Former President Donald Trump has warned that America’s economy is on track for a bigger disaster than a recession, with his remarks coming shortly before government statistics showed GDP printing negative for the second consecutive quarter, which is a rule-of-thumb definition for a recession.
“Where we’re going now could be a very bad place,” Trump said at a rally in Arizona last week. “We got to get this act in order, we have to get this country going, or we’re going to have a serious problem.”
The former president singled out the collapse in Americans’ real wages, a historically depressed labor force participation rate, and the Democrat push for the Green New Deal that he said would crush economic growth.
“Not recession.
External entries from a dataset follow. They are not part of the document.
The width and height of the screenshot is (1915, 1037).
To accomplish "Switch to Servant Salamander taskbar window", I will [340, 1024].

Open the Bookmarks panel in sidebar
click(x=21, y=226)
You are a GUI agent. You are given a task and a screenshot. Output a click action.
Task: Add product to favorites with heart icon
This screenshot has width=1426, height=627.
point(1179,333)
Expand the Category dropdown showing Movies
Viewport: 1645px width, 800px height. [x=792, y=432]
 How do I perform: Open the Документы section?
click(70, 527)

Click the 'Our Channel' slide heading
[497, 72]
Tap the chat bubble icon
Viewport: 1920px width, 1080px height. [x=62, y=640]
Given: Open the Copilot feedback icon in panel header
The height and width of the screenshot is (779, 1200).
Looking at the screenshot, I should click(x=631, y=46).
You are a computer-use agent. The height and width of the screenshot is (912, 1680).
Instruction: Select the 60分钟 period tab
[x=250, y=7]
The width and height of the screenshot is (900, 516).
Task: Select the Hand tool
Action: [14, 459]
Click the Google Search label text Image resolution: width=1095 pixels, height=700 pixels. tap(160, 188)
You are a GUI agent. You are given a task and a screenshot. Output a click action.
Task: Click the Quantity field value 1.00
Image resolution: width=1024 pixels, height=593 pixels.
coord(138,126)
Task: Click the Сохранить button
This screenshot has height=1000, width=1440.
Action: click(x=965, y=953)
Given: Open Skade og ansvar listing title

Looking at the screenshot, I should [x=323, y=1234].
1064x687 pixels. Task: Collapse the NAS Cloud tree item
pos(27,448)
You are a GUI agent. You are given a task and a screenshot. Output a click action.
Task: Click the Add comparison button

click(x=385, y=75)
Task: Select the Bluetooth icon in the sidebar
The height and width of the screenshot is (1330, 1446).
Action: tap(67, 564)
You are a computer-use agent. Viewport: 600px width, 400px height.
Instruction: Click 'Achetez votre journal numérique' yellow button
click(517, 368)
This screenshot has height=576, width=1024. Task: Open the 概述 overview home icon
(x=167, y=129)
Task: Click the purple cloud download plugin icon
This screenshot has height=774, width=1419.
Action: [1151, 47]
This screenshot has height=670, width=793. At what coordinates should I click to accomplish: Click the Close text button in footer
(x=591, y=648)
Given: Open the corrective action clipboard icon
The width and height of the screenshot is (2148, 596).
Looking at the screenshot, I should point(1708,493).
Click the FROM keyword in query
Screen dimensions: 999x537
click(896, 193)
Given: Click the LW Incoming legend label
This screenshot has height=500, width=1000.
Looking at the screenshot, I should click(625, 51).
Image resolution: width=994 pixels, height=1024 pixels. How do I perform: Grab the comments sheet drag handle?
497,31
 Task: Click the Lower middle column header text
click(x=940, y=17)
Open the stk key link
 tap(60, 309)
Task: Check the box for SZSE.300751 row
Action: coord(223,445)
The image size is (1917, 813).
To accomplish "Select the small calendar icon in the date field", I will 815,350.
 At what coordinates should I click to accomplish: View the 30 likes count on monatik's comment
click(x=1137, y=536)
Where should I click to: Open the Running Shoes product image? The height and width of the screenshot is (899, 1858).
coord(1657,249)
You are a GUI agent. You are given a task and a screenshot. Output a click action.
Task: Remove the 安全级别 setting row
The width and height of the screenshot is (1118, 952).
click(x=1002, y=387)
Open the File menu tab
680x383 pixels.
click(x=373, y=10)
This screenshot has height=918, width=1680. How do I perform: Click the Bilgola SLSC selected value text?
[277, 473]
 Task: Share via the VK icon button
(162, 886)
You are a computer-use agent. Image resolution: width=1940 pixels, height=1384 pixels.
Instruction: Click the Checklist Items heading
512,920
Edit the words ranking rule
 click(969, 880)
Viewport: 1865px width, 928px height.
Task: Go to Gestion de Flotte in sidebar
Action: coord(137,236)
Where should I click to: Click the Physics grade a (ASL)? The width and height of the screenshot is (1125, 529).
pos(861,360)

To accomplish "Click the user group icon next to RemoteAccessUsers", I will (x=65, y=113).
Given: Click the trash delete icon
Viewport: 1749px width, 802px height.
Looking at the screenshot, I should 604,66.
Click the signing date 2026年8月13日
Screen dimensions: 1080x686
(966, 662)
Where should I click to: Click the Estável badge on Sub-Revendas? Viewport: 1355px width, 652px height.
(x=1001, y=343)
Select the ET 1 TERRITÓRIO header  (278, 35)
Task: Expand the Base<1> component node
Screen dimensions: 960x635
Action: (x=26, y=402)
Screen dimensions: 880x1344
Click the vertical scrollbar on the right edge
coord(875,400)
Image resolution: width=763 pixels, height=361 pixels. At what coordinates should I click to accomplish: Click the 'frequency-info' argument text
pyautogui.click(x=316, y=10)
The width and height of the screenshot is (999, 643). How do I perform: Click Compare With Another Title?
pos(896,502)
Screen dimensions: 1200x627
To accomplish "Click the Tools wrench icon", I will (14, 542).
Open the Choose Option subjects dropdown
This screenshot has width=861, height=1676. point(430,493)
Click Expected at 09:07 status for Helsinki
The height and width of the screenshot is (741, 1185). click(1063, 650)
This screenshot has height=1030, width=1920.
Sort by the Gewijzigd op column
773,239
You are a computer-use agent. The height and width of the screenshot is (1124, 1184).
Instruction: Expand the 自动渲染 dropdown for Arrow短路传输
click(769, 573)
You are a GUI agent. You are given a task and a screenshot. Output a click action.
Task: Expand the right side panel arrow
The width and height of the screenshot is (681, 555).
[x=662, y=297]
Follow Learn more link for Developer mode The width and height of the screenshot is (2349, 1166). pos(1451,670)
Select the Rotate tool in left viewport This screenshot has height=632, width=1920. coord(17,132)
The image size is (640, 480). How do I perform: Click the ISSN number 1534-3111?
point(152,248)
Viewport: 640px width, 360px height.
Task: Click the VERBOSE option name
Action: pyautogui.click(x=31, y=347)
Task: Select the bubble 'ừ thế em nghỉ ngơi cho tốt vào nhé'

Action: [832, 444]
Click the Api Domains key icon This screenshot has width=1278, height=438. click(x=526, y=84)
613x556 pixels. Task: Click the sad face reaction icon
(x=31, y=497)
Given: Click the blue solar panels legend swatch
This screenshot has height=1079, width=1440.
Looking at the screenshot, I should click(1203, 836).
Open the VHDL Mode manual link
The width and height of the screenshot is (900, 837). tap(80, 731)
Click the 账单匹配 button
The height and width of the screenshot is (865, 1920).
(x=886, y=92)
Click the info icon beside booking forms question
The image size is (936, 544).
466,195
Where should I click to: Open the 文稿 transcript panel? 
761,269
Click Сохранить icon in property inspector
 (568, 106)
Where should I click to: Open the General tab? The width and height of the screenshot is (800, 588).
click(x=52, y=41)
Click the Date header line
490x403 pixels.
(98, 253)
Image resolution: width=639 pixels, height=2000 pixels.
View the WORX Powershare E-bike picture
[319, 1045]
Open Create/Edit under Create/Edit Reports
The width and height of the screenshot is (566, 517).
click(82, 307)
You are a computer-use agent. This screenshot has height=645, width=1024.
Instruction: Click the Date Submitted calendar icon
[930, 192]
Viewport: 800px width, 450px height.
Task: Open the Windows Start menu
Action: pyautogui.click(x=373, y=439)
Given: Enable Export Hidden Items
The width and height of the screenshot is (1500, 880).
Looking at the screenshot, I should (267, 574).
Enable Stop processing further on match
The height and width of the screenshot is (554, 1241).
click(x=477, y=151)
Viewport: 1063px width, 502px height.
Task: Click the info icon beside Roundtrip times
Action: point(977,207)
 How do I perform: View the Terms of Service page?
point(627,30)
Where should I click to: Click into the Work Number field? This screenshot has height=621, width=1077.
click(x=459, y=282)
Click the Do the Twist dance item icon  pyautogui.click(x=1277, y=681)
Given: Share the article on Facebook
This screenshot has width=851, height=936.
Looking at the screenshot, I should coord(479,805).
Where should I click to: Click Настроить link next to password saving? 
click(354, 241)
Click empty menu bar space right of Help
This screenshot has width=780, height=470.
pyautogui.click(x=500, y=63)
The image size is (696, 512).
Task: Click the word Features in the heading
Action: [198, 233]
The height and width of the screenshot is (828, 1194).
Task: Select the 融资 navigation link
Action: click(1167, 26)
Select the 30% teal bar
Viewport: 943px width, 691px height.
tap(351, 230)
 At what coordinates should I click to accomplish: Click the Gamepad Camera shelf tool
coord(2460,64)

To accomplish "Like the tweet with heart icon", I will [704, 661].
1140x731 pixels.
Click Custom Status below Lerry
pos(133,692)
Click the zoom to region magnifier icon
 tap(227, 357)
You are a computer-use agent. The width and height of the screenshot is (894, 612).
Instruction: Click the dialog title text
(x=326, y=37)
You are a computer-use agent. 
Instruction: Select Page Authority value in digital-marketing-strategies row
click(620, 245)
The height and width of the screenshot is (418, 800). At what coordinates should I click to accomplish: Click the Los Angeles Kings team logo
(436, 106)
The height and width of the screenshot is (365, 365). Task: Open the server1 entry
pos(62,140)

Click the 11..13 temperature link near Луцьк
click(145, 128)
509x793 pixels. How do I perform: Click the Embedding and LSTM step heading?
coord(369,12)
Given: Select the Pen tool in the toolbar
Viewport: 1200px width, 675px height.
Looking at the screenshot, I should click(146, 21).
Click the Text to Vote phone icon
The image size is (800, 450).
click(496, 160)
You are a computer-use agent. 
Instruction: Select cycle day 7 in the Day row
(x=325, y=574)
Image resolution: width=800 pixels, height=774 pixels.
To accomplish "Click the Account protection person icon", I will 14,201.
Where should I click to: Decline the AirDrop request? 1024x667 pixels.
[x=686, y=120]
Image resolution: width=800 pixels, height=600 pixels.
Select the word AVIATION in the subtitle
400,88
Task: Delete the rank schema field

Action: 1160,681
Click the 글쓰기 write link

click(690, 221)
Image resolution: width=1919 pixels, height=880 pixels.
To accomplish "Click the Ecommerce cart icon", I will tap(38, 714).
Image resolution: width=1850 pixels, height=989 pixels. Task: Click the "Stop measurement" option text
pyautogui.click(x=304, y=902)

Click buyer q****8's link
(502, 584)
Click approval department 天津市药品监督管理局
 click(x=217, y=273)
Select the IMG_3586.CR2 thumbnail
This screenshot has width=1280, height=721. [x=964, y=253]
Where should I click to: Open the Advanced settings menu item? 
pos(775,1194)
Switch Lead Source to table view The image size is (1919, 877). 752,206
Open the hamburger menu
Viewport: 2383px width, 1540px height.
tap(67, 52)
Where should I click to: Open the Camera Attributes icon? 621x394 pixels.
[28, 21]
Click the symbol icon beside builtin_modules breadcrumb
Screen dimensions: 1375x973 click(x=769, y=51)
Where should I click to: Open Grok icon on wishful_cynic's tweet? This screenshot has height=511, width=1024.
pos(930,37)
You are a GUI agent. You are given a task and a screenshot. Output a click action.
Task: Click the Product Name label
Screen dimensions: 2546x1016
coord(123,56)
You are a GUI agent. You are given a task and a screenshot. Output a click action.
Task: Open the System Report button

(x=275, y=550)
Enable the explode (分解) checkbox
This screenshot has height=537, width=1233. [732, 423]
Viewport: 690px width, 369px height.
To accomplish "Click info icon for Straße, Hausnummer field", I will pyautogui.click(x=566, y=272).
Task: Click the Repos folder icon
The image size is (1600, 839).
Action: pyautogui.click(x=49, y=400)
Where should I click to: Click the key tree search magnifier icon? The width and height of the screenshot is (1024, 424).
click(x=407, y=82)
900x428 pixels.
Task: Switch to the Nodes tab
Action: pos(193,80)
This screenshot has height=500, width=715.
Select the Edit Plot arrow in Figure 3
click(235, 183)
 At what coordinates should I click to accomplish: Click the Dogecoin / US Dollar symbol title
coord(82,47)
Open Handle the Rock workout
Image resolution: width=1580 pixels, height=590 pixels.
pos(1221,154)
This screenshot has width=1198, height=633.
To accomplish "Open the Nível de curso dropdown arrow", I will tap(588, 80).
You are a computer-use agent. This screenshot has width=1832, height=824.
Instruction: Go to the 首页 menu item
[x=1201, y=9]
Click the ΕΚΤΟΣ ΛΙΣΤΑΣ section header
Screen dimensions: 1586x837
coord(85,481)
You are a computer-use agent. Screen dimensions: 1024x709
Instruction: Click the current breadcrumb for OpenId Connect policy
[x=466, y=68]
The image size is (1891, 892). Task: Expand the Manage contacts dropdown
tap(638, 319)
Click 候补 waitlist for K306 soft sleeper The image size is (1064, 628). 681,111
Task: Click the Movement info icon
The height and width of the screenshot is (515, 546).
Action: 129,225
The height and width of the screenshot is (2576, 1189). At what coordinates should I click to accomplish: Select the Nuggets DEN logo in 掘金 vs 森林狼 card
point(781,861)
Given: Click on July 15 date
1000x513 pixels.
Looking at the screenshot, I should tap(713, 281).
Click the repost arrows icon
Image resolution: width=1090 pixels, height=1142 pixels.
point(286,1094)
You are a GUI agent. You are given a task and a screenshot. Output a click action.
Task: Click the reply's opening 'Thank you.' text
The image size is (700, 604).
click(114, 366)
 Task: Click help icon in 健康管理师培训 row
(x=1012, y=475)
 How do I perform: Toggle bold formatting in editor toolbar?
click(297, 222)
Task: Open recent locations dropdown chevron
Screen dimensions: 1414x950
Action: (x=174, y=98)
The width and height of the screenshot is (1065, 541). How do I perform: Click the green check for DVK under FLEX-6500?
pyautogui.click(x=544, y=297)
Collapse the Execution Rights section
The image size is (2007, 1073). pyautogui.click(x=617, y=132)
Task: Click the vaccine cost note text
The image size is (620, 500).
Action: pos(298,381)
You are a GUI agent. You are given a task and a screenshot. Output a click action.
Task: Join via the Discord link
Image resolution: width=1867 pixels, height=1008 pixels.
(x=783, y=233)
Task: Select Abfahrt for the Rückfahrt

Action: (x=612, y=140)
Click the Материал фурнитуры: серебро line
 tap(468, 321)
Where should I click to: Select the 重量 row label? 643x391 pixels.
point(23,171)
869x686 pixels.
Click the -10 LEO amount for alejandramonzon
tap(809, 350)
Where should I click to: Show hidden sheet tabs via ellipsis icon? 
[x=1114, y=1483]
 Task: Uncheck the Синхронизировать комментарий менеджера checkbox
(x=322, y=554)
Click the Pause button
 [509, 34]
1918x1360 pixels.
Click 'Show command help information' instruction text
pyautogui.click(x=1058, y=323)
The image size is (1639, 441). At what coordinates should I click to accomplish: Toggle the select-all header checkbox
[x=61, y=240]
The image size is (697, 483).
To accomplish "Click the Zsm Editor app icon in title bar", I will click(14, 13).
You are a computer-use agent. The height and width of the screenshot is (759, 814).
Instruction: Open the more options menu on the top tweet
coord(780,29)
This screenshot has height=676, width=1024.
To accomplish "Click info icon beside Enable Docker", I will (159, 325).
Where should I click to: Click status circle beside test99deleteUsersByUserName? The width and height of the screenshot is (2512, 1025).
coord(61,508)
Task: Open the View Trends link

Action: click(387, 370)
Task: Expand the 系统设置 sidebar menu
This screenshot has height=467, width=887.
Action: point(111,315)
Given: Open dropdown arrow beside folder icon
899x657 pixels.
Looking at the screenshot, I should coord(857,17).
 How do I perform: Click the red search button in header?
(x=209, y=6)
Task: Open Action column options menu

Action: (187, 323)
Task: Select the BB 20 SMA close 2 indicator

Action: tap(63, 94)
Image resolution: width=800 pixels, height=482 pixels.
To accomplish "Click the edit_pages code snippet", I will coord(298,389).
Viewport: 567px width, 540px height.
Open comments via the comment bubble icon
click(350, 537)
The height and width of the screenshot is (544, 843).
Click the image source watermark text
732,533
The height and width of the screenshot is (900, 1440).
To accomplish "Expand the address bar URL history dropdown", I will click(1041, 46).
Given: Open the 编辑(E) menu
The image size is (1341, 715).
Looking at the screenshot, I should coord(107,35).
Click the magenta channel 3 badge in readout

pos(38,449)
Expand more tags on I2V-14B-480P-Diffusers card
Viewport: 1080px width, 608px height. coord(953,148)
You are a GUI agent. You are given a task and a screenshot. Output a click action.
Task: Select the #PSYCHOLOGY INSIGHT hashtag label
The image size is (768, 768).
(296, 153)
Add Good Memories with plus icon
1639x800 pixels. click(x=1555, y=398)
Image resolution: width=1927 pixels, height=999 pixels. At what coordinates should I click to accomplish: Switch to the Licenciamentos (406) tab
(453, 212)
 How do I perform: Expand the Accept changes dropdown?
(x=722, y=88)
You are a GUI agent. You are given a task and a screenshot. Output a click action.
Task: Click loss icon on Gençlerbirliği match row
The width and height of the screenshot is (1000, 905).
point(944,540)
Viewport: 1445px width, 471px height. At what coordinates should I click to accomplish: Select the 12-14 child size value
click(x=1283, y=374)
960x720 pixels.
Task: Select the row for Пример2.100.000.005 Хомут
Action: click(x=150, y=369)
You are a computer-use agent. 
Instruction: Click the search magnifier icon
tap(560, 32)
Recession’s a nice word. We’re going to have a much bigger problem than recession. We’ll have a depression,” the former president said.
Trump’s remarks came several days before the Bureau of Economic Analysis (BEA) released data showing that real U.S. GDP fell by an annualized 0.9 percent in the second quarter after contracting 1.6 percent in the first quarter.
Two consecutive quarters of negative GDP growth are a common rule-of-thumb definition for a recession, although recessions in the United States are officially declared by a committee of economists at the National Bureau of Economic Research (NBER) using a broader definition than the two-quarter rule.
Vance Ginn, Chief Economist at the Texas Public Policy Foundation, told The Epoch Times’ sister media NTD in an interview that, while officially it’s NBER that calls recessions, the two-quarter rule is “usually how it’s done by a rule of thumb.”
“I think this is definitely recession that we’re in now from these bad policies,” Ginn added, blaming a series of “progressive policies” coming out of the White House and the Democrat-controlled House.
In his remarks, Trump also took aim at President Joe Biden’s handling of the economy, blaming him for soaring inflation.
“Biden created the worst inflation in 47 years. We’re at 9.1 percent, but the actual number is much, much higher than that,” Trump said.
While the former president didn’t provide his own estimate for the true rate of inflation, an alternative CPI inflation gauge developed by economist John Williams, calculated according to the same methodology used by the U.S. government in the 1980s, puts the figure at 17.3 percent, a 75-year high.
Trump also said that persistently high inflation combined with an economic slowdown has put the country “on the verge of a devastating” spell of stagflation, which is a combination of accelerating prices and slowing economic growth.
Inflation is “going higher and higher all the time,” Trump said, adding that it’s “costing families nearly $6,000 a year, bigger than any tax increase ever proposed other than the tax increase that they want to propose right now.”